Center-tapped delta transformer

Center-tapped delta transformer voltages

High-leg delta service is supplied in one of two ways. One is by a three-phase transformer (or three single-phase transformers), having four wires coming out of the secondary, the three phases, plus a neutral connected as a center-tap on one of the windings. Another method (the open delta configuration) requires two transformers. One transformer is connected to one phase of the overhead primary distribution circuit to provide the lighting side of the circuit (this will be the larger of the two transformers), and a second transformer is connected to another phase on the circuit and its secondary is connected to one side of the lighting transformer secondary, and the other side of this transformer is brought out as the high leg. The voltages between the three phases are the same in magnitude, however the voltage magnitudes between a particular phase and the neutral vary. The phase-to-neutral voltage of two of the phases will be half of the phase-to-phase voltage. The remaining phase-to-neutral voltage will be $\sqrt{3}/2$ the phase-to-phase voltage. So if L1–L2, L2–L3 and L1–L3 are all 240 volts, then L1–N and L2–N will both be 120 volts, but L3–N will be 208 volts.

Other types of three-phase supplies are wye connections, ungrounded delta connections, or corner-grounded delta (ghost leg configuration) connections. These connections do not supply split single-phase power, and do not have a high leg.

== Explanation ==

Phasor diagram showing 240 V delta and center-tapped phase (a–c) creating two 120 V pairs

Consider the low-voltage side of a 120/240 V high leg delta connected transformer, where the b phase is the high leg.

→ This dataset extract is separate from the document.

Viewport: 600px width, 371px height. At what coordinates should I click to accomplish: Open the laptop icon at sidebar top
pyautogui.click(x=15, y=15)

The line-to-line voltage magnitudes are all the same:

$$V_{ab} = V_{bc} = V_{ca} =
    240\, \text {V}.$$

Because the winding between the a and c phases is center-tapped, the line-to-neutral voltages for these phases are as follows:

$$V_{an} = V_{cn} = \frac{V_{ac}}{2} =
    120\, \text{V}.$$

But the phase-neutral voltage for the b phase is different:

$V_{bn} = \sqrt{{V_{ab}}^2 - {V_{an}}^2} \approx 208\, \text{V}.$

This can be proven by applying Kirchhoff's voltage law (KVL) to create an equation, using angle notation, starting from the grounded neutral:

$$\begin{align}
       &0 + 120 \angle 0^\circ + 240 \angle 120^\circ \\
  = {} &0 + 120 \angle 0^\circ + 240(-0.5)\angle 0^\circ + 240\frac{\sqrt{3}}{2} \angle 90^\circ \\
  = {} &0 + 120 \angle 0^\circ - 120 \angle 0^\circ + 240\frac{\sqrt{3}}{2} \angle 90^\circ \\
  = {} &240\frac{\sqrt{3}}{2} \angle 90^\circ = 120\sqrt{3} \angle 90^\circ,
\end{align}$$

or:

$0 + 120 \sin(0^\circ) + 240 \sin(120^\circ) = 0 + 0 + 240 \frac{\sqrt{3}}{2} \approx 207.8.$

== Advantages ==
If the high leg is not used, the system acts like a split single-phase system, which is a common supply configuration in the United States.

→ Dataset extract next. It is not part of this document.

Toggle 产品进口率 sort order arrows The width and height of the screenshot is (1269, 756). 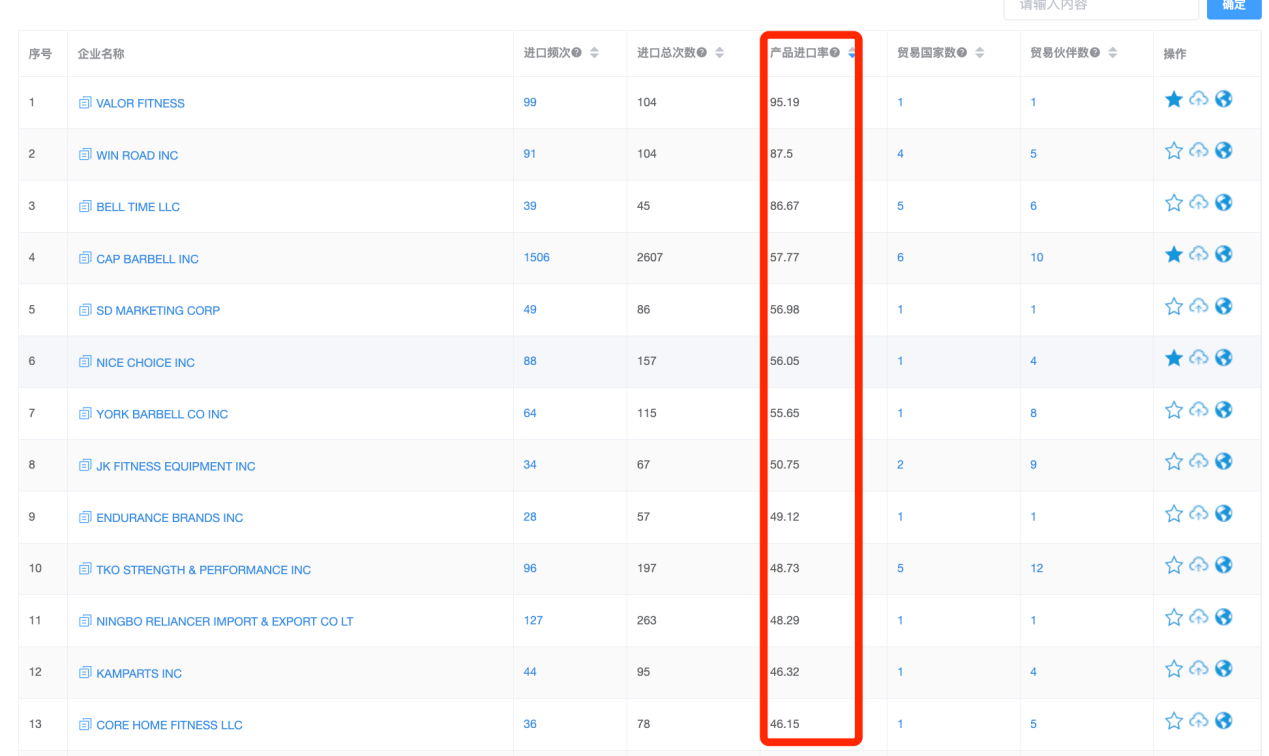pyautogui.click(x=851, y=53)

Both three-phase and single split-phase power can be supplied from a single transformer bank.

Where the three-phase load is small relative to the total load, two individual transformers may be used instead of the three for a full delta or a three-phase transformer, thus providing a variety of voltages at a reduced cost. This is called open-delta high-leg, and has a reduced capacity relative to a full delta.

== Disadvantages ==
In cases where the single-phase load is much greater than the three-phase load, load balancing will be poor. Generally, these cases are identified by three transformers supplying the service, two of which are sized significantly smaller than the third, and the third larger transformer will be center tap grounded.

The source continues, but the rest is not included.